#### WRITTEN REQUEST:
Collect every line in the records below that contains the word "checkbox", counting only matches with the same capitalization.
----- MATERIAL TO PROCESS -----
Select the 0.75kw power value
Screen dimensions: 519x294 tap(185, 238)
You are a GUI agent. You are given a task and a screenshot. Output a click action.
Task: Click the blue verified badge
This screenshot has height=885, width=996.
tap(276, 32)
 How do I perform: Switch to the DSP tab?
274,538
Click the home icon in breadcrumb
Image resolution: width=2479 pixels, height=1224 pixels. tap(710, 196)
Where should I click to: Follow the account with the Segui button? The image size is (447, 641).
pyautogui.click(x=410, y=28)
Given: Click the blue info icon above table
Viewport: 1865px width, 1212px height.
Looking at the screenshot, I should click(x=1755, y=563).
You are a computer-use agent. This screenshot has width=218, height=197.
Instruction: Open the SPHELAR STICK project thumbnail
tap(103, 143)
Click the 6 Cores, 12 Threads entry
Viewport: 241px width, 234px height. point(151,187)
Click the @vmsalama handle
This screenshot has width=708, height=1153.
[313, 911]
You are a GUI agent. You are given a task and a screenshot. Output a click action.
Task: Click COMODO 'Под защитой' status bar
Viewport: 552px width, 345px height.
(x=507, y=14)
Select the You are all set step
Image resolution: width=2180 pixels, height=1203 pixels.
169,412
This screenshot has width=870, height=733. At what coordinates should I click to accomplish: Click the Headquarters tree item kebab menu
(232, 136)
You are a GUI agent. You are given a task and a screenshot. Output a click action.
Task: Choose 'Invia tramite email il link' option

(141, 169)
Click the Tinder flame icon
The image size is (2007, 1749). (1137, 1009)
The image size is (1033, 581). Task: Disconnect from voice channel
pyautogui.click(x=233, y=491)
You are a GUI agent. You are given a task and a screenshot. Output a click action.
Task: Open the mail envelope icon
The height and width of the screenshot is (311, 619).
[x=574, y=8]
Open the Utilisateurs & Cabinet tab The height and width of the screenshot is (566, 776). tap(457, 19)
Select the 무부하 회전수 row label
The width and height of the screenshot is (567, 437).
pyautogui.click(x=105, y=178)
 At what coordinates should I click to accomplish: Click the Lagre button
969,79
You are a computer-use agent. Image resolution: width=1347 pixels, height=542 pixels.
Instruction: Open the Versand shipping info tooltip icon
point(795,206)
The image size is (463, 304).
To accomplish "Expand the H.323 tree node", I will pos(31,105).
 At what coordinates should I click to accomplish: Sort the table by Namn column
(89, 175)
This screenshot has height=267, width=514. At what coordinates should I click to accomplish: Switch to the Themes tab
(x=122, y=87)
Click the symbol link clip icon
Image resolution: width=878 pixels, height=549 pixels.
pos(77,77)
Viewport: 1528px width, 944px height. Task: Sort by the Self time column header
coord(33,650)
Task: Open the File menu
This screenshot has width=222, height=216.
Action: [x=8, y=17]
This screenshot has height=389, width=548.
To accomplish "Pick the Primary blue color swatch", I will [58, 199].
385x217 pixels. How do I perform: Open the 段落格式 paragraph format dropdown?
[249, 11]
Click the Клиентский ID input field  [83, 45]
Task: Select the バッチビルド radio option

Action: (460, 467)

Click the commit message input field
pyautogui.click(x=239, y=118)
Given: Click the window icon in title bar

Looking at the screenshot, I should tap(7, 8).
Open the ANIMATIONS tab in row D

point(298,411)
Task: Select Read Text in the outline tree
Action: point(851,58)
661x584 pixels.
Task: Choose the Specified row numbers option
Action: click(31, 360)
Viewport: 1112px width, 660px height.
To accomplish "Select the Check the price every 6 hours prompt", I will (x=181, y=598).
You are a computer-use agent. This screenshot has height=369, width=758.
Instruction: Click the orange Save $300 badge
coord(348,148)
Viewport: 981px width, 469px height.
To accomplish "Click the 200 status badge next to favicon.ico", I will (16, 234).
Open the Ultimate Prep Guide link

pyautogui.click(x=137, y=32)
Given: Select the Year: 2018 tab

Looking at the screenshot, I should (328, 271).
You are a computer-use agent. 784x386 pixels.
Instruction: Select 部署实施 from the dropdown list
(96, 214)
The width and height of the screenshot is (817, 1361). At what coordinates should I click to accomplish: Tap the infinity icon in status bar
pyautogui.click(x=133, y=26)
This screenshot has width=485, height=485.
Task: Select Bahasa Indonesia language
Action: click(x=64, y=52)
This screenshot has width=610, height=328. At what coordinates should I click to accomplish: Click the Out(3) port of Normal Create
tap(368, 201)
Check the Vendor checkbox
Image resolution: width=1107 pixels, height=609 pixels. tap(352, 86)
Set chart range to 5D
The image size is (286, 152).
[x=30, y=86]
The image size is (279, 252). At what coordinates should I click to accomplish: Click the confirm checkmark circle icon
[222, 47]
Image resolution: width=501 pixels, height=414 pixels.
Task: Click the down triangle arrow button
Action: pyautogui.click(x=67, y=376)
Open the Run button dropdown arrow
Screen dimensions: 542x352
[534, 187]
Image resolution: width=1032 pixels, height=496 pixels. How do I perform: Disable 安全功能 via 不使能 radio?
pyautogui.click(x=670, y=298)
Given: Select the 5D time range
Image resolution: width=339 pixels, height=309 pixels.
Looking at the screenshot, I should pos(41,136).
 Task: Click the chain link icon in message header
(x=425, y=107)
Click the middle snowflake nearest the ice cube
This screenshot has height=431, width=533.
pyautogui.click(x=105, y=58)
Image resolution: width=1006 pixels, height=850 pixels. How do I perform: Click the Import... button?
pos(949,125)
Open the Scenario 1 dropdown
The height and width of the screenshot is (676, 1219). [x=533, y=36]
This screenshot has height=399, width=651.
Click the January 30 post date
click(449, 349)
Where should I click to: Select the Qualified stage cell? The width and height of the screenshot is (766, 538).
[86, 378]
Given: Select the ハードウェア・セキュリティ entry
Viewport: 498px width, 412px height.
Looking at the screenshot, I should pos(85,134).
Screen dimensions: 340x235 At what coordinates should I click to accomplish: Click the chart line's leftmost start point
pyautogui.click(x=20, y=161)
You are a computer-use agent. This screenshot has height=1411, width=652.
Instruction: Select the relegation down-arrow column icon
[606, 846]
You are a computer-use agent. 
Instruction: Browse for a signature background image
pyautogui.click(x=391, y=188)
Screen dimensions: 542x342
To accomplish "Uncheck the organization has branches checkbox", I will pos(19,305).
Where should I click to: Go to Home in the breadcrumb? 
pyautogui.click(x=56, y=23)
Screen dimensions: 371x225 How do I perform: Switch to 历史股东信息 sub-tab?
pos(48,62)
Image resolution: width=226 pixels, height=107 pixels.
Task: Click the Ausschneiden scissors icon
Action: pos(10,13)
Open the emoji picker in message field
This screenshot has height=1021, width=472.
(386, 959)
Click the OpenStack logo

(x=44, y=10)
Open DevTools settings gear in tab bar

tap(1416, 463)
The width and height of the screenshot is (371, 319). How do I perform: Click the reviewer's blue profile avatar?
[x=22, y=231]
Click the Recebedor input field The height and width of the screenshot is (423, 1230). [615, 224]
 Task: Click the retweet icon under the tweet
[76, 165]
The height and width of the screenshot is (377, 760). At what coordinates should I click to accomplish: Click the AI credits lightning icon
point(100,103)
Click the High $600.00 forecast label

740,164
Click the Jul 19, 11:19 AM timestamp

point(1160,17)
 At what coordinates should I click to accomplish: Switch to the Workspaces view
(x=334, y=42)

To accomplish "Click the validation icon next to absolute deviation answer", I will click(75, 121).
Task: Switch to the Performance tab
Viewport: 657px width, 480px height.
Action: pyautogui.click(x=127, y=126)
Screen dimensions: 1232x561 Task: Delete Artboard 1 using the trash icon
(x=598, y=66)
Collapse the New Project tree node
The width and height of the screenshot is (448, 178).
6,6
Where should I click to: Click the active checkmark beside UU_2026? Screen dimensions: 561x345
-----
#### RESULT:
Check the Vendor checkbox
To accomplish "Uncheck the organization has branches checkbox", I will pos(19,305).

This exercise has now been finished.